Lorsque l’on a commencé à créer les premiers animaux clonés, tous juraient que jamais on ne passerait aux êtres humains ; mais c’est aujourd’hui possible, en admettant que cela n’ait pas déjà été fait. Initialement, on ne devait pas essayer de cloner les êtres humains parce que c’était éthiquement inacceptable et techniquement impossible. Aujourd’hui, c’est techniquement possible mais l’impression est que, pour une partie de la communauté scientifique, l’obstacle n’est plus ethnique mais normatif, c’est à dire que les lois l’interdisent mais nous savons que les lois peuvent être modifiées.
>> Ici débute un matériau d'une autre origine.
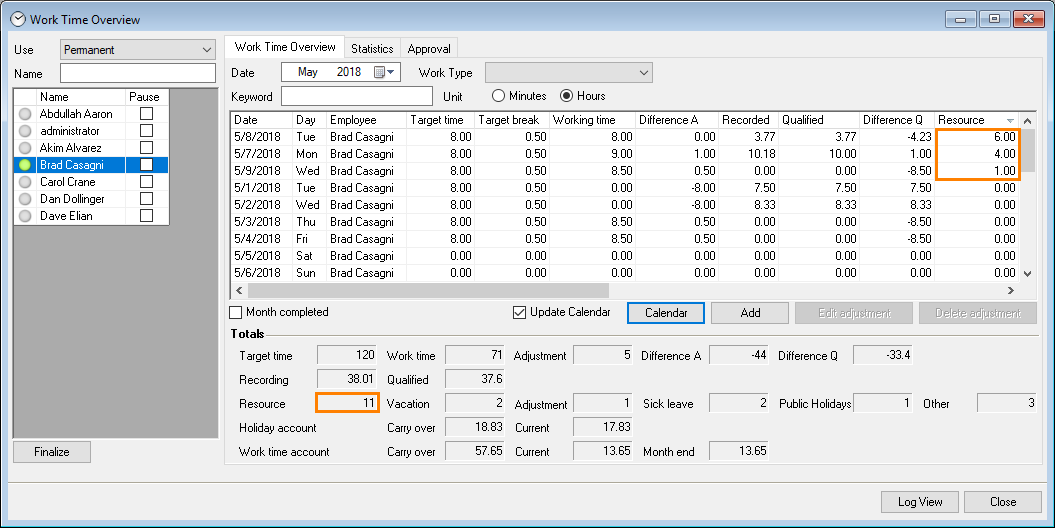Click the clock icon in title bar
The width and height of the screenshot is (1055, 528).
[17, 19]
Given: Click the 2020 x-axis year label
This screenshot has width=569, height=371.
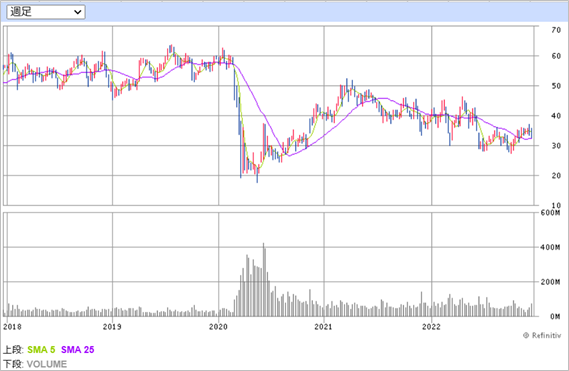Looking at the screenshot, I should pos(218,327).
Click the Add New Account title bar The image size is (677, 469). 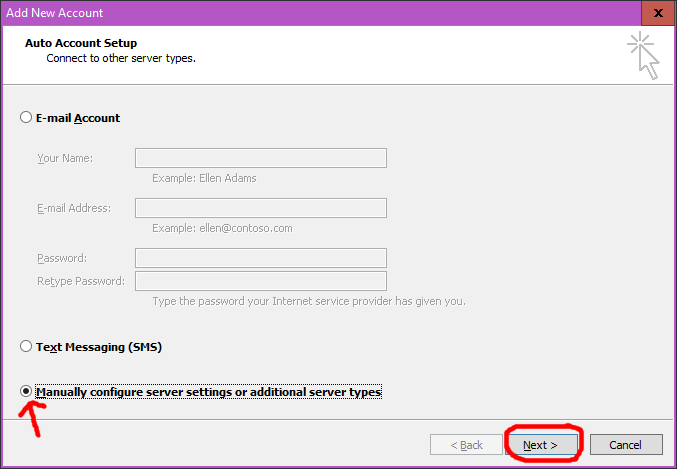300,13
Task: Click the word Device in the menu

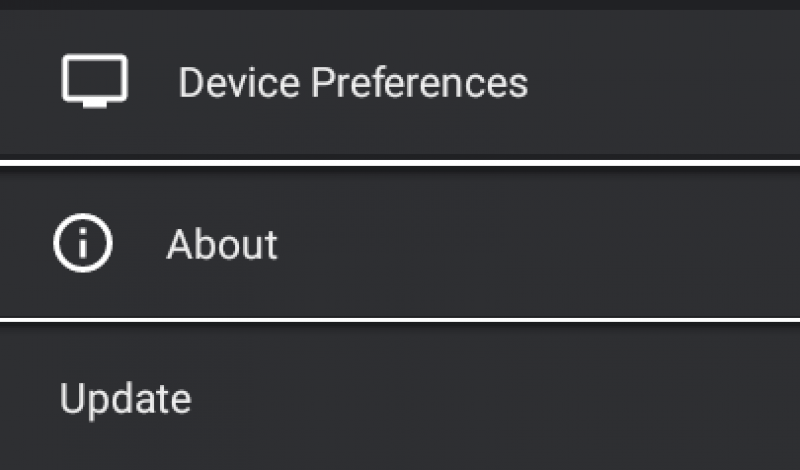Action: (x=239, y=82)
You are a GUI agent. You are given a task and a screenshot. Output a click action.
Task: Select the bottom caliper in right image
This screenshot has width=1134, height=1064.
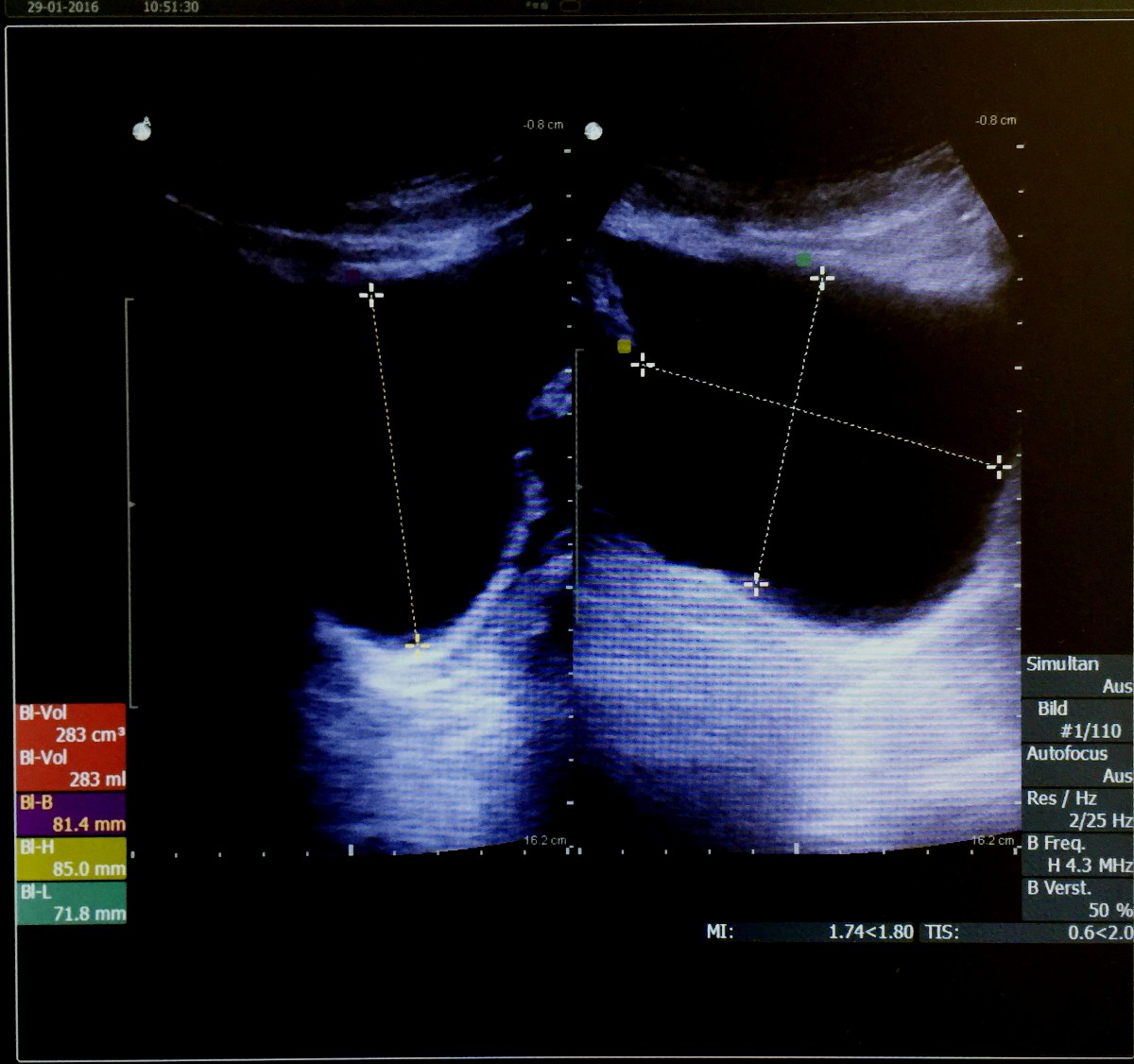pos(756,585)
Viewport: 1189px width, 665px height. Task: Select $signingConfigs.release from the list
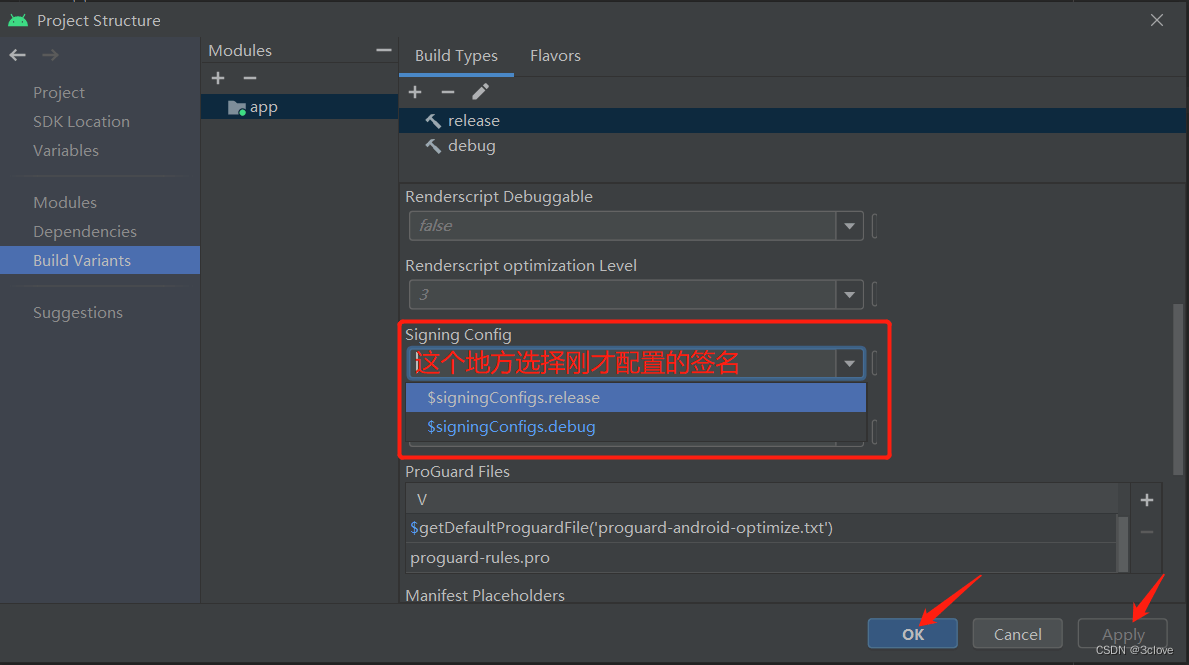(513, 397)
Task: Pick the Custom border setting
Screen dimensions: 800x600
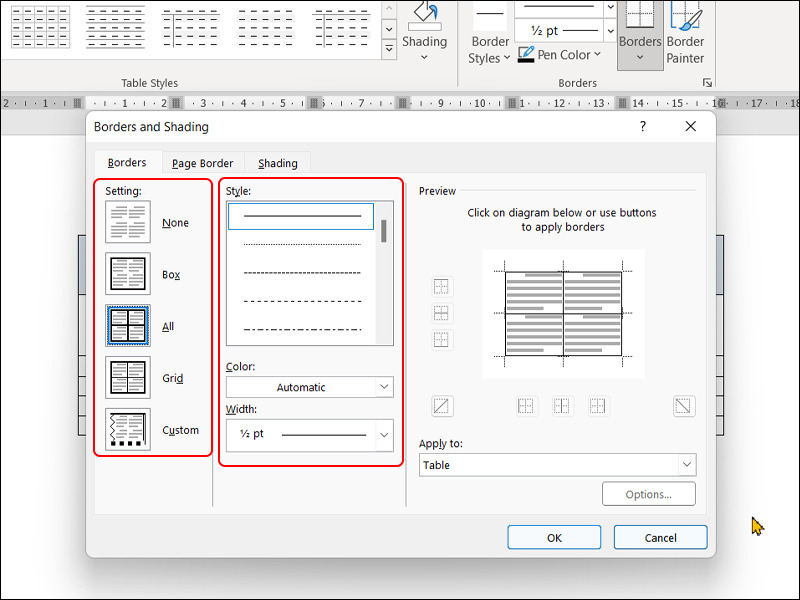Action: tap(128, 430)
Je crains que dans ce cas également, comme pour ce qui concerne l’expérimentation animale, les énormes intérêts économiques puissent convaincre soit le législateur, soit l’opinion publique que ce qui était jusqu'à récemment inacceptable du point de vue éthique, voire répugnant, pourrait aujourd'hui être acceptable en raison des avantages pour notre espèce, avantages qui restent encore tous à prouver. En somme, la fin justifie les moyens. Mais l'Histoire nous enseigne combien de désastres nous avons créés en suivant précisément la fin pour justifier les moyens.